As you can tell from the above example, a 9:16 crop throws your composition out of the window. The uncropped video demonstrates the subject in frame with a clearer understanding of where he is and what he's doing, while the cropped video cuts off a significant portion of his face as well as the majority of the barber's right hand and razor. The only way to counter this issue is to shoot your footage from a greater distance, preferably with 9:16 guidelines to help frame your video more effectively for a 9:16 crop.
The Case For Vertical Video
57% of video plays worldwide come from mobile devices. When you consider that 94% of these video plays come from those holding their devices vertically, it suddenly becomes clear that there is a case to be made for vertical video.
Perhaps the key thing to consider when deciding on your aspect ratio is the subject you're shooting. 2.35:1 is most commonly used for feature films, and presents a wide view that works best to capture landscapes or fit more subjects within frame.
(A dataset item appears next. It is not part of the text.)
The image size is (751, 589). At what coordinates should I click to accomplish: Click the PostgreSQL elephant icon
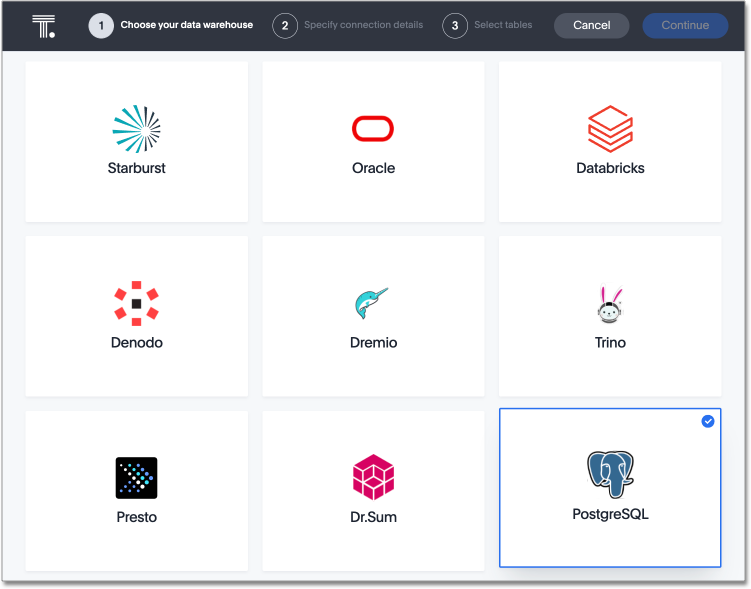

4:3 was the normal aspect ratio for television sets before widescreen TVs were introduced, and is widely considered outdated for film and TV. However, there are times when a 4:3 aspect ratio can come in handy. Although not ideal for vast landscapes, 4:3 can work exceptionally for prime focus on living subjects or to better capture narrow interiors.
4:3 can also create the desired effect of claustrophobia, demonstrated perfectly in Robert Egger's The Lighthouse.